§ REQUIRED WORK:
Extract the lines below word for word, leaving out the pictures.
%%
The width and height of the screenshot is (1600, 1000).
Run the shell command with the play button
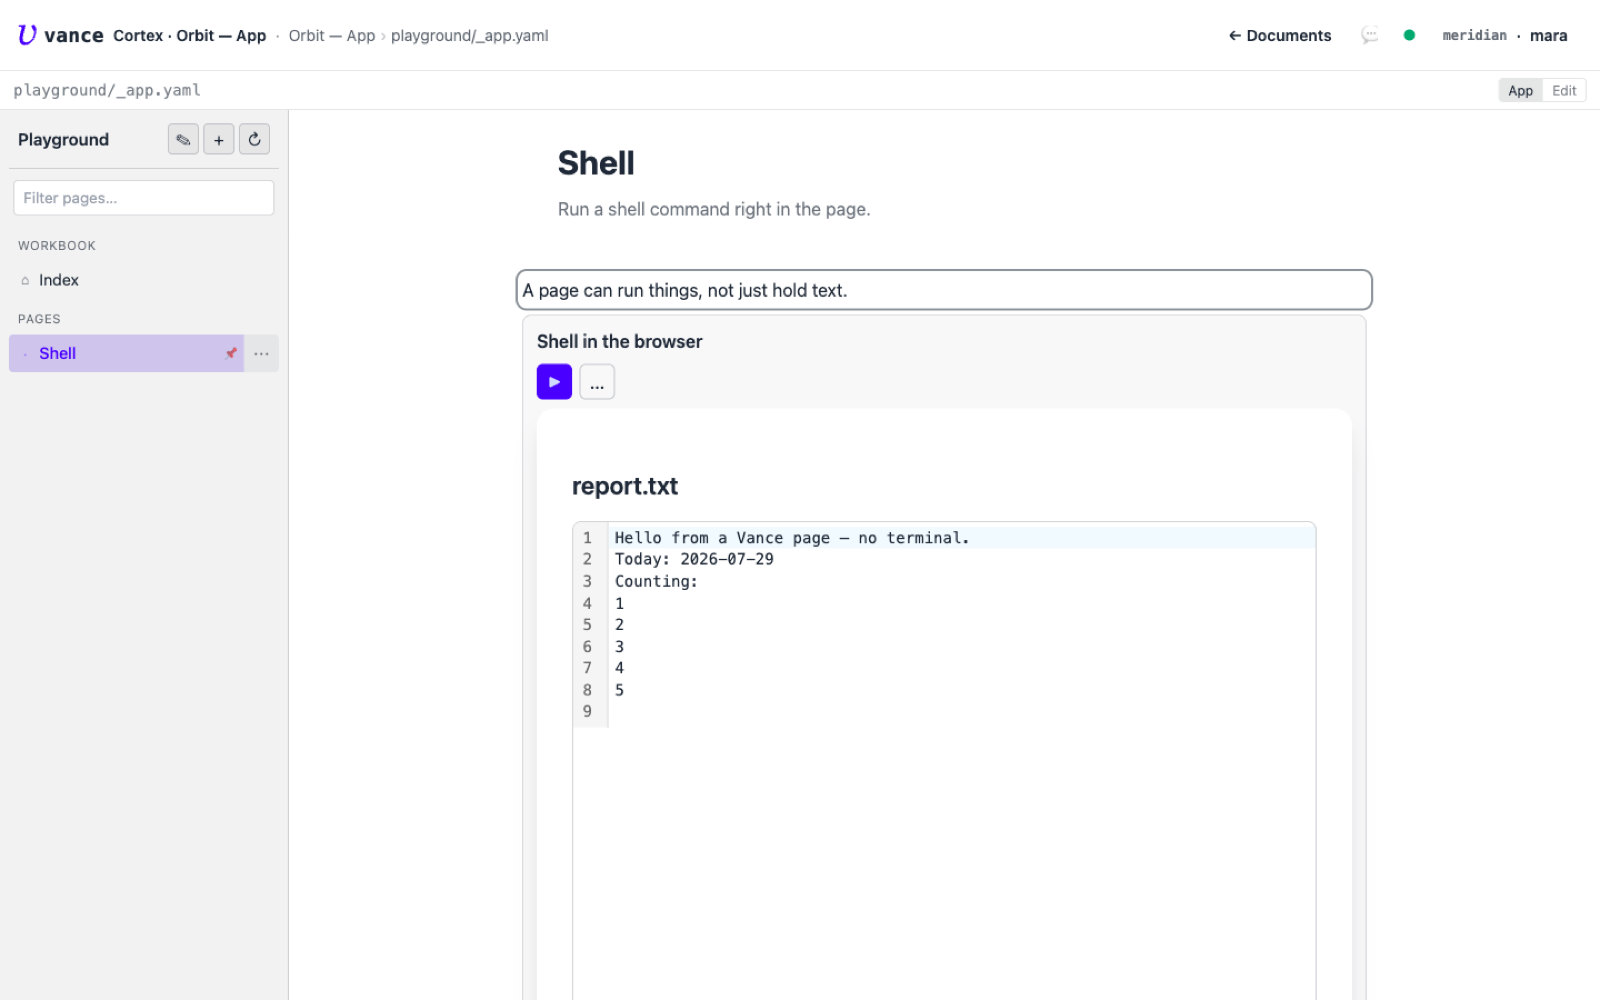click(x=554, y=382)
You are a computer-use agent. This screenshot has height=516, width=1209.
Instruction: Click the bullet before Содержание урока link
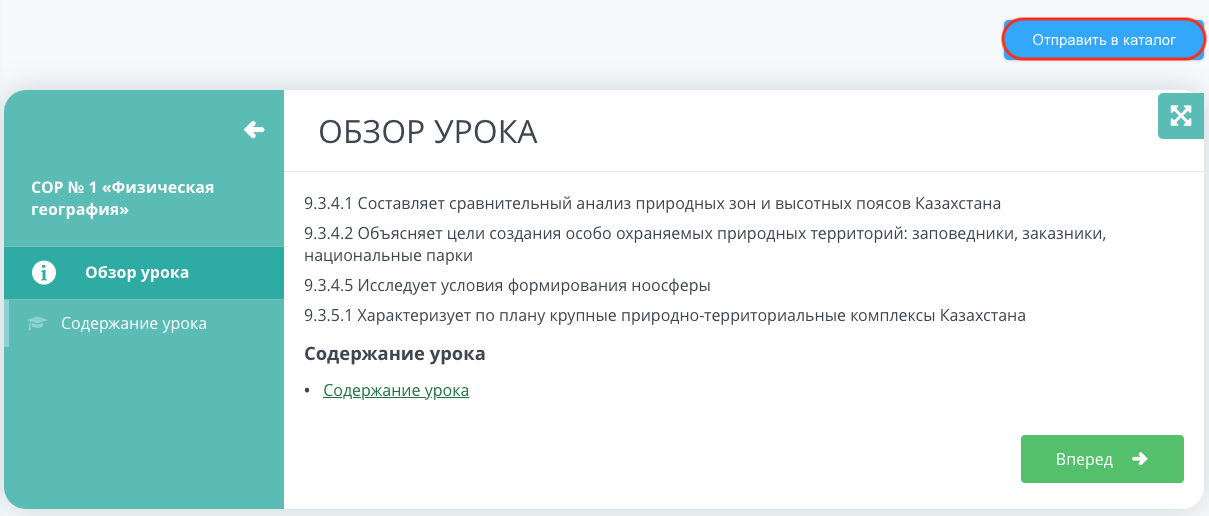[308, 390]
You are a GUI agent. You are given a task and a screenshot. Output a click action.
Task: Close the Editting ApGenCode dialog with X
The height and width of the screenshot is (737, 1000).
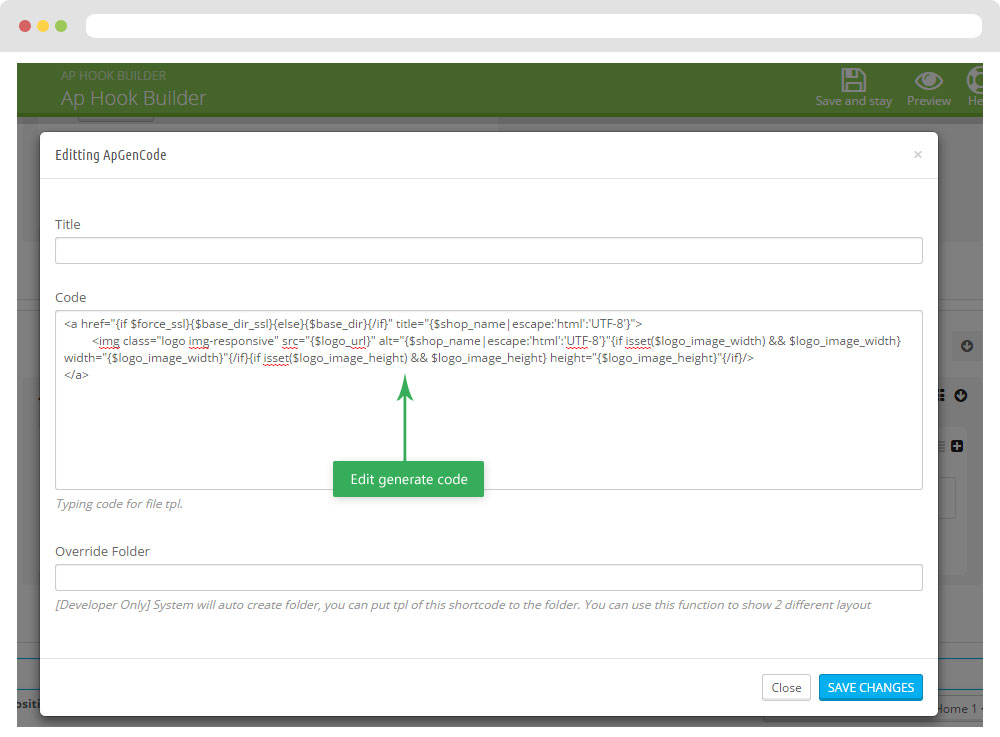[917, 155]
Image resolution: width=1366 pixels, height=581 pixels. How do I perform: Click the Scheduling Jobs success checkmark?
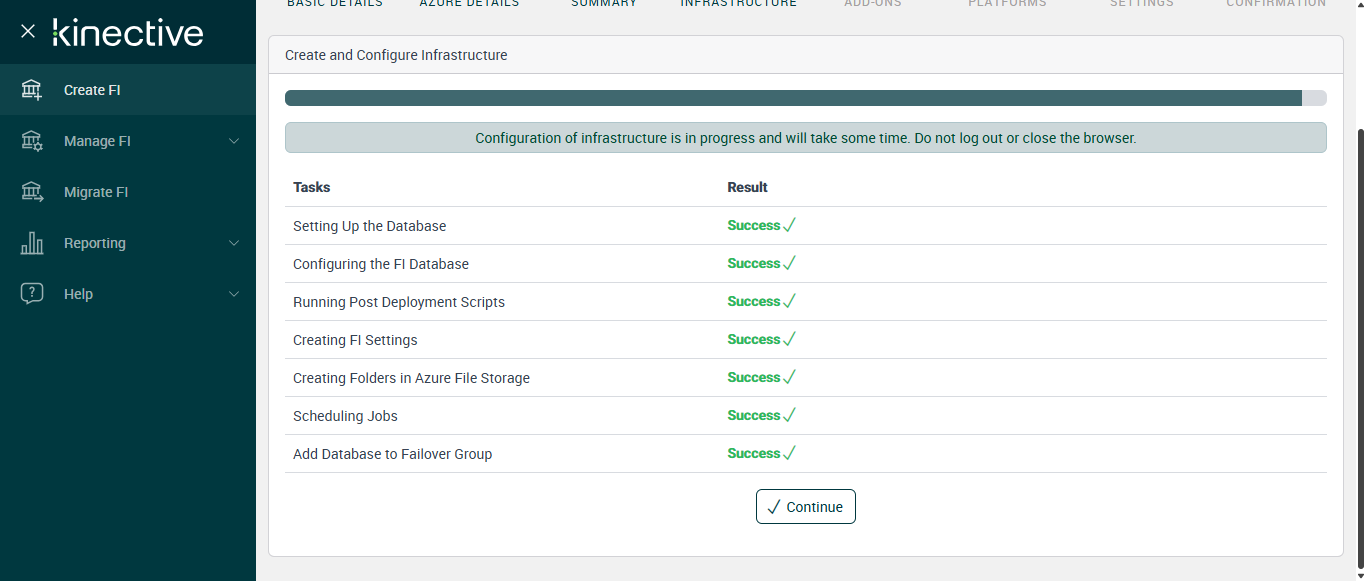(x=789, y=415)
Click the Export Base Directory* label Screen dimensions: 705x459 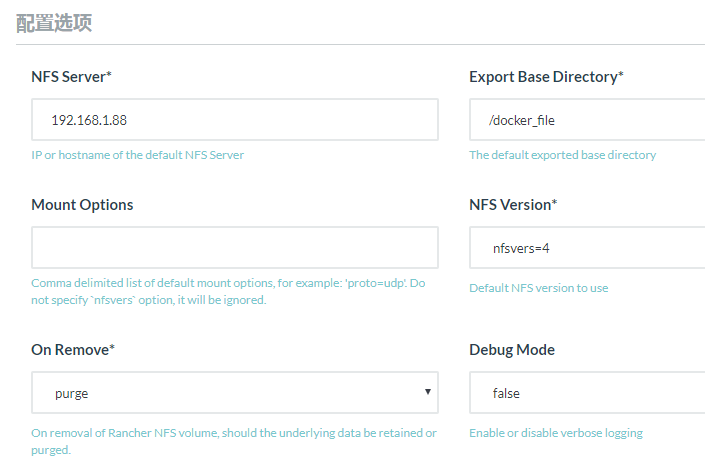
%%
§ OUTPUT FOR THIS TASK:
The width and height of the screenshot is (1600, 1000).
Run the shell command with the play button
click(x=554, y=382)
You are a computer-use agent. This screenshot has height=516, width=1209.
Instruction: Click the bullet before Содержание урока link
[308, 390]
You are a GUI agent. You are given a task and a screenshot. Output a click action.
Task: Close the Editting ApGenCode dialog with X
The height and width of the screenshot is (737, 1000).
[917, 155]
Image resolution: width=1366 pixels, height=581 pixels. How do I perform: Click the Scheduling Jobs success checkmark?
(x=789, y=415)
Click the Export Base Directory* label Screen dimensions: 705x459 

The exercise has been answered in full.